The Single Most Important Driver Of Software Quality

A True Story

So, there I was, ready to press the button. All the while three hundred people were looking at me, thinking "is this guy going to make my work more difficult?". I had nowhere to hide, and the button needed to be pushed.

My claim: developers having skin in the game is the main driver of software quality. If your life depends on the software you are building, you can bet that the software will be of a much higher quality than any software that your life does not depend on. That being said, there is also the second best scenario of being near people whose lives depend on the quality of your code. I cannot imagine any better factor than skin in the game to drive quality.

But let me start from the beginning.

I work at a large online retail company, with millions and millions of users. In addition to the millions of users using from home, a modified version of the website is leveraged by a telemarketing sector within my company. As you may have guessed, these are the three hundred people who were not very comfortable with my presence.

I can't say that I blame them for being uncomfortable, because they do earn a share of what they sell for the company. In other words, they have a lot of skin in the game. They don't use the website as a normal user, to buy something; they use it as a selling tool. If the checkout doesn't work, they don't sell, and they don't make money. Needless to say some of them are thinking, "I'd kill the person who broke this thing!" when the site goes down.

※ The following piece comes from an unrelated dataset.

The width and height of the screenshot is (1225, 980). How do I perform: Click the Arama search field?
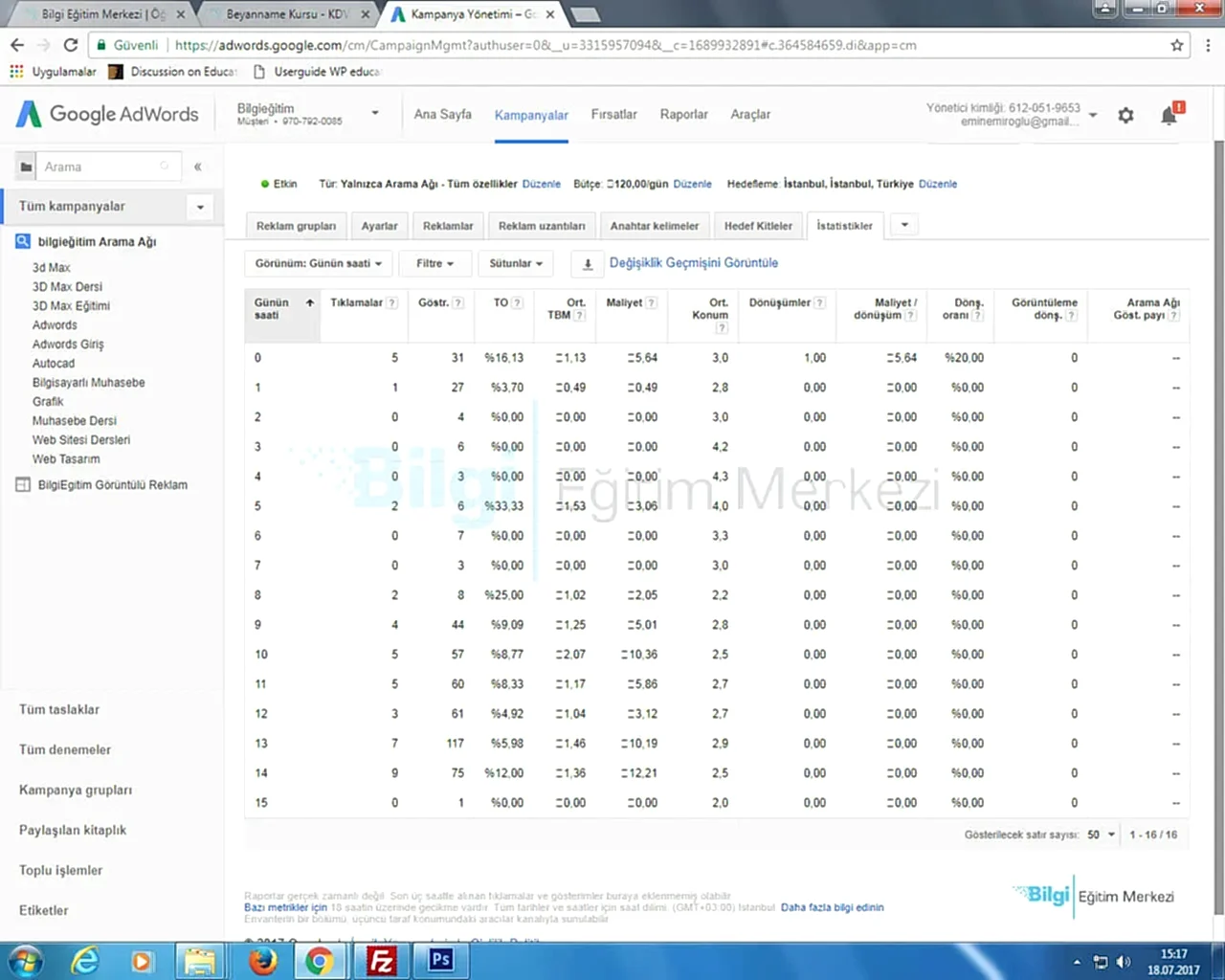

When I pitched my idea to refactor/rewrite a part of our checkout to upper management, they were a little unsure of the project. First, I tried to sell them on it with a promise of an increase in code quality and better performance, and when they still seemed hesitant, I said, "I'll deploy the changes to production in the middle of the telemarketers". At that moment they realized I was serious about idea, and they agreed to sign off on the project.

As soon as I got back to my work station, I felt something different. As always we were very serious about our metrics and processes, and we took every action necessary to be sure the website would not have any problems for our millions of users. But just the thought of deploying the changes to production while at the telemarketing headquarters, next to people who depend on the site to make a living, gave us a different feeling. From early on, everyone on the team worked hard to avert potential disasters down the road.

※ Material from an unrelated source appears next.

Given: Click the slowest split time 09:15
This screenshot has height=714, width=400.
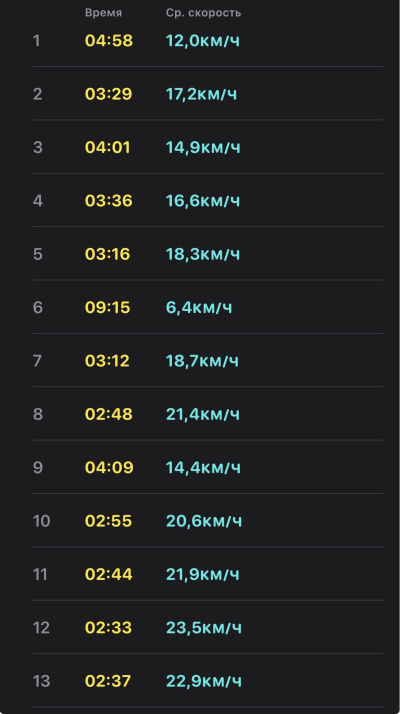Looking at the screenshot, I should click(108, 307).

Not only were we super careful with our code, we also got very engaged with UX, UI, and with the infrastructure of the project. From the very beginning, our team came up with strategies to deploy the application while causing the least impact possible. We created a "panic" link for the telemarketers to go to the previous application. We even developed a new telemarketing-only feature to help them sell additional services and insurance, as an incentive not to press that panic link.

Our website is really large, with lots of different micro-services and different clients interacting, and at this level of complexity, it's almost inevitable that problems will occur in production, no matter how much testing you do, or how careful you are in your process. With that in mind, it wasn't a huge surprise that on deploy day, in the first ten minutes, we had a small problem affecting the sale of gift wrap.

Everybody had been cordial to us from the beginning, but I could feel the tension in the air during those ten minutes. And then, after rolling back and fixing the issue, I could still see that the telemarketers were not very confident. What other errors would affect the sales?

But by the end of the day, everything had gone well. We had anticipated almost every scenario, and we were ready to fix all the problems that were raised. The application started to run smoothly, and no one was using the panic link anymore, success! By the end of a couple of weeks, we learned that services and insurance sales had risen by 20% for telemarketing, and we raised the overall conversion of the website by about 2%.

So, when I see that Basecamp uses Basecamp, and the VS Code team uses VS Code to build VS Code itself, I understand why those products have really high quality. They have skin in the game.

Final notes: of course this is not a scientific claim :) It is a hypothesis raised from our own experience, and we continue to observe this property in different projects. The effects of skin in the game are usually very well described by some economists and philosophers, and especially by Nassim Taleb. He's actually writing a book called Skin In The Game, and a lot of really interesting chapters are online.

May 30, 2017.